Why are they doing this to us?
If I didn’t hear it with my own ears, I wouldn’t believe it. On a nationwide radio talk show, the narrators discussed the imminent evacuation and were indignant. This time, they declared, rabbis better not object or they will find themselves in jail for insurrection. Rabbis, they explained, have to understand that this is a country of Law and they have to obey the Law.
If the government decides to give a part of Israel to non-Jews, it is their prerogative; Israel was created by men and can be revoked by men. Rabbis under the delusion that it was G-d who gave it to them may have a theological problem, but they are mistaken and will be prosecuted mercilessly if they voice any opposition to this.
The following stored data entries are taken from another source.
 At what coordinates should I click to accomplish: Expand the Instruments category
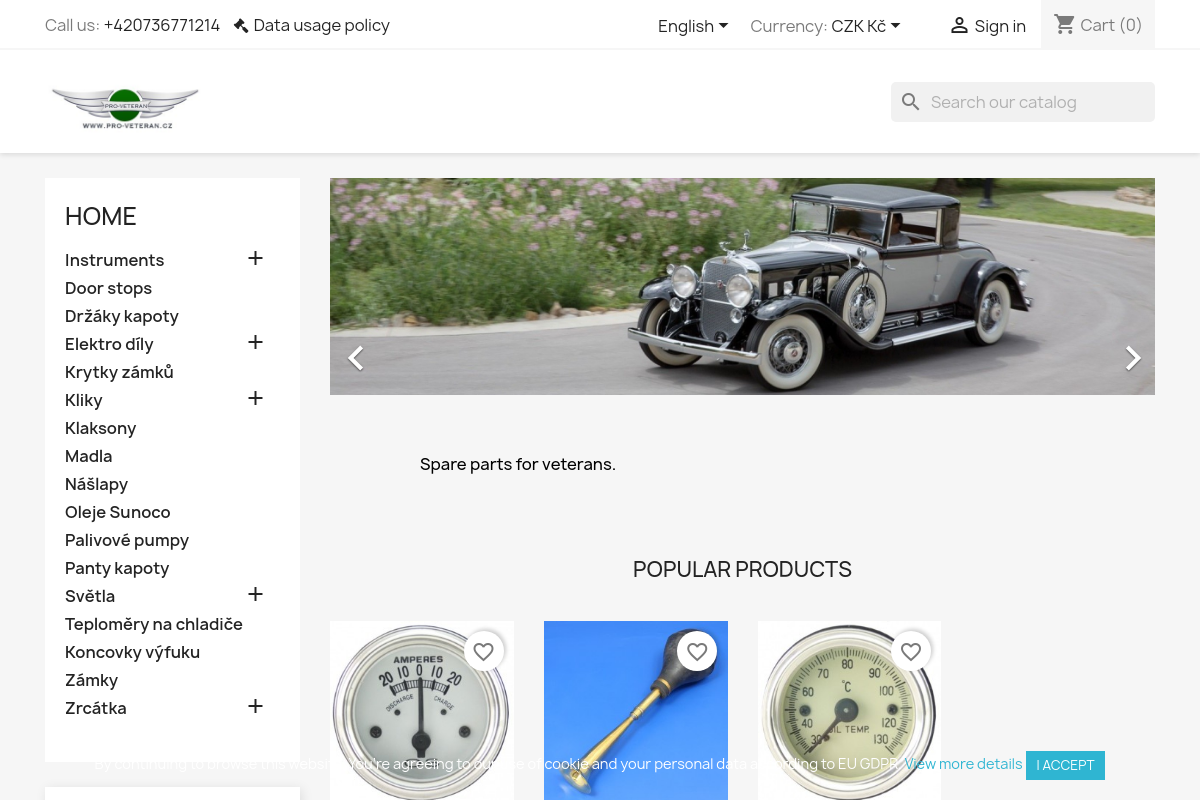point(255,259)
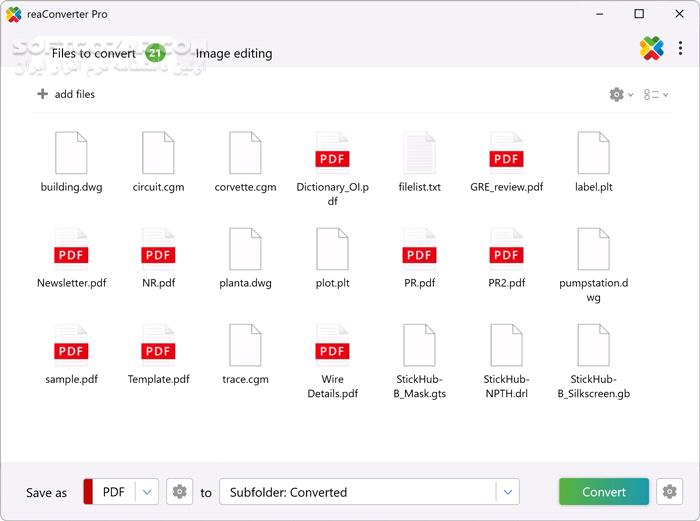Open the gear settings above the file list
Image resolution: width=700 pixels, height=521 pixels.
[616, 94]
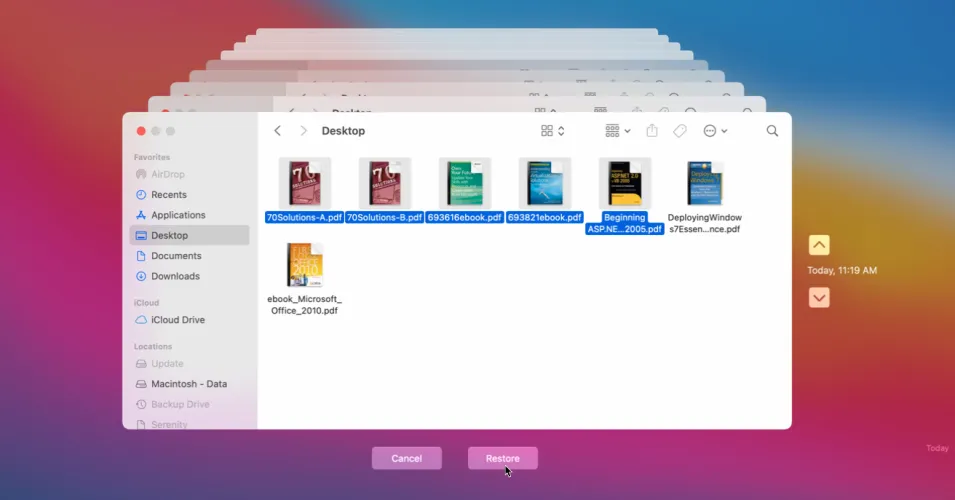Open the Share toolbar icon
The width and height of the screenshot is (955, 500).
(652, 131)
So the issue is not really the outposts.
The issue is whether Israel exists because of the miraculous return of the remnant of a people after two thousand years of longing for biblical prophesies to finally actualize or because of parlor games of some rich anti-religious assimilated Jews.
Why does the Almighty permit this outrage?
When Rav Huna’s wine turned to vinegar, his friends asked him to examine his deeds to see why he warranted this misfortune. I personally believe that we must be deserving of punishment, because we forgot how to love. We are despised by all nations because we don’t love each other. While giving lip service and going through the motions, most of us no longer feel deep passionate love for the Torah, the Jews, and the Land. Love is reflected in your sacrificing for them without looking for what you get out of it.
I gave my wife an expensive pearl necklace once and remember how I was holding my breath in trepidation until I saw how delighted she was. It’s anthropomorphic, but I imagine how the Almighty must feel when, after giving us His prize possessions, we act resentful, as though they over-encumbered us.
Jews don’t want to act too Jewish. Torah observance is a burden and many of us that observe feel resentment over it obtrusively dominating our lives. And the Land is a hostile environment peopled by nasty to brutal populations, some Jews included.
Today, I am repentant. I will try to stop calling Jews names. I publicly apologize to the two Yossis, Beilin and Sarid, for calling them Yossele Golem and claiming their mothers were as great as the Maharal since they too created golems. I will try to stop calling the justice minister Tommy LaPig and Porky the Pig.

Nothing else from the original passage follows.